Zarnow: Es gibt ja auch eine andere biblische Linie. Bei Jeremia heißt es "Suchet der Stadt Bestes". Dahinter steckt der Rat, dass sich die Juden nach der Zerstörung des Tempels in der Diaspora auf die fremde Umgebung einlassen und das Beste daraus machen sollen. Überdies ist es doch erstaunlich, dass die Schlussvision der Bibel kein Garten ist, sondern die "himmlische Stadt" Jerusalem. Ich möchte aus einem defizitären Denken herauskommen, wonach immer nur alles schwindet. Die Religion verschwindet nicht, sie ändert ihr Gesicht. Und die Stadt ist ein Ort, an dem man sich gut auf die Suche nach ihren neuen Gesichtern machen kann.

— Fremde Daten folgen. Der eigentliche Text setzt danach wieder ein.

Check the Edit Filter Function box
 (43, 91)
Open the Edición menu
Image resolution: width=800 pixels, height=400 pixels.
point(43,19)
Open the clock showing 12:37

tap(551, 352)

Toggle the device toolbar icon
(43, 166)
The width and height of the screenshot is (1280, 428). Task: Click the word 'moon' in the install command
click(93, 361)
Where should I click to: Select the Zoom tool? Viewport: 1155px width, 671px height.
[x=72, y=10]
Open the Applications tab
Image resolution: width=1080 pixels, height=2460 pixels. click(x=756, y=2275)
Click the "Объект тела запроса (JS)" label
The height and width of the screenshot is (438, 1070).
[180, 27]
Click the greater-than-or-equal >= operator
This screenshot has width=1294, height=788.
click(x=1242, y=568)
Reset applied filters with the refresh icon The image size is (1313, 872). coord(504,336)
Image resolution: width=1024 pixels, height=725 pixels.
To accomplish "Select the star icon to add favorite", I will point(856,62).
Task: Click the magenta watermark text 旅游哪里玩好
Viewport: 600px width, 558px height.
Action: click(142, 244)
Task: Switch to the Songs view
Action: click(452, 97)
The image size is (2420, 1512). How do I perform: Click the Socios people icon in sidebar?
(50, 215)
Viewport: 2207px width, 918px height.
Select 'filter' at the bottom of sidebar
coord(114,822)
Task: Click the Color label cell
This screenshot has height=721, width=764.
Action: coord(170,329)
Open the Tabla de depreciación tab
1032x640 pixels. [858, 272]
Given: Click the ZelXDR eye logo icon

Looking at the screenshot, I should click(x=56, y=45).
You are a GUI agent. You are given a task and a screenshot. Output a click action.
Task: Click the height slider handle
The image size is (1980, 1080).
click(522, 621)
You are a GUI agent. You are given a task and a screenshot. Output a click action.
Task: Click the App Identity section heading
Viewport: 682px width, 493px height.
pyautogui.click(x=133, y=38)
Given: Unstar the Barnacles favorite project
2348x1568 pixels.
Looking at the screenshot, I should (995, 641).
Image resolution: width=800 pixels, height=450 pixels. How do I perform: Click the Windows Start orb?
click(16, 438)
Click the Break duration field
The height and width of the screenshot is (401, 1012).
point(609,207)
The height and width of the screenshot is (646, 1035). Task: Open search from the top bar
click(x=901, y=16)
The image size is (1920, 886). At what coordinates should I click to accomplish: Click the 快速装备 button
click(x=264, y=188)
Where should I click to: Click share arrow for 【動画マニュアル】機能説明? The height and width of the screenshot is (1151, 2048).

Frage: Wo wollen Sie da ansetzen?

Zarnow: Die historischen Voraussetzungen könnten schlechter sein. Schon durch die Kirchenbauten ist die christliche Religion in unseren Städten ja omnipräsent. Stadt- und Kirchenkultur waren lange eins, die großen europäischen Städte sind allesamt christlich überformt. Die Trias von Marktplatz, Rathaus und Kirchturm bildete ihren Kern. Bis auf den heutigen Tag bestimmen Kirchengebäude vielerorts das Stadtbild oder gelten sogar als städtische Wahrzeichen.

Frage: Urbanes Leben verheißt Befreiung aus der Enge. Hier kann der Mensch spirituelle und sexuelle Lebensformen praktizieren, die dem Moralkodex der Kirchen widersprechen. Wie soll die Theologie denn mit solchen libertären Existenzentwürfen umgehen?

Zarnow: Ich habe Probleme mit der Vorstellung eines fest umschriebenen Moralkodex der Kirche. Aus meiner Sicht kann keine Theologie bestehen, die an der spätmodernen Individualisierung von Lebensentwürfen vorbeigeht.

Frage: Sich öffnen und mehr Pluralismus wagen. Soll sich die Kirche nun an den Zeitgeist heranschmeißen?

Zarnow: Von Ausverkauf und Ranschmeißerei kann doch gar keine Rede sein. Die Kirchen erfüllen wichtige, ganz eigenständige Aufgaben im Leben unserer Städte. Sie sind herausragende Gebäude, Portale der Stadtgeschichte, zentrale Feier- und Gedenkorte. Wenn Soldaten sterben oder Anschläge verübt werden wie auf dem Weihnachtsmarkt am Breitscheidplatz in Berlin, dann gelangen die Gottesdienste wieder in das öffentliche Bewusstsein.